I was immediately impressed. Most sat-navs I review suggest a route (which also happens to be pretty slow) taking me across the Thames at Tower Bridge and through the traffic-clogged streets of south London, via Clapham Common and Clapham itself. The Go 930 Traffic was a revelation. Instead of instructing me to cross via Tower Bridge, the route stuck to the north of the river, past Westminster, only crossing at Albert Bridge once the drudgery of Battersea, and Clapham was far behind. Even my own route couldn't match this choice. It's hard to tell whether the 930 Traffic will maintain this level of performance over time, but none of the routes chosen during the period I had it on test appeared nonsensical or to have much better alternatives - with the 930 Traffic you can trust it even more than before to plan an efficient route for you.


The second major addition to the mix is lane assistance.

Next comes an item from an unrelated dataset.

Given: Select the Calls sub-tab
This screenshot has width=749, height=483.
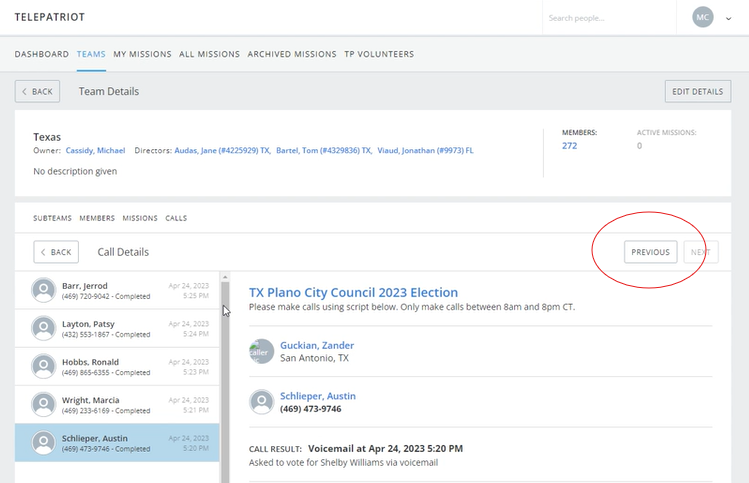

On Navigon-based sat-navs I've reviewed in the past, such as the Panasonic Strada CN-GP50N and Navigon 5100, this is a boon, adding useful instructions about which lane you need to be in at complicated motorway junctions. After all, if you miss your motorway junction it could be 20 minutes before you're back on track.

Again TomTom has implemented this better than any other sat-nav I've seen. Not only does it provide lane instructions via the next turn icon in the info bar running along the bottom or side of the screen for major motorway junctions, but it also does so for most other multi-lane roads too. Driving around London, several non-A roads brought up lane assistance icons, just as it did at the A406/M11 and M11/M25 junctions; no other sat-nav I've reviewed can boast that level of detail. The only disappointment is that TomTom hasn't seen fit to record new voice instructions to match the new graphics and mapping, so while the screen might instruct you to keep to the left two lanes out of five, the voice instructions will still say "bear left".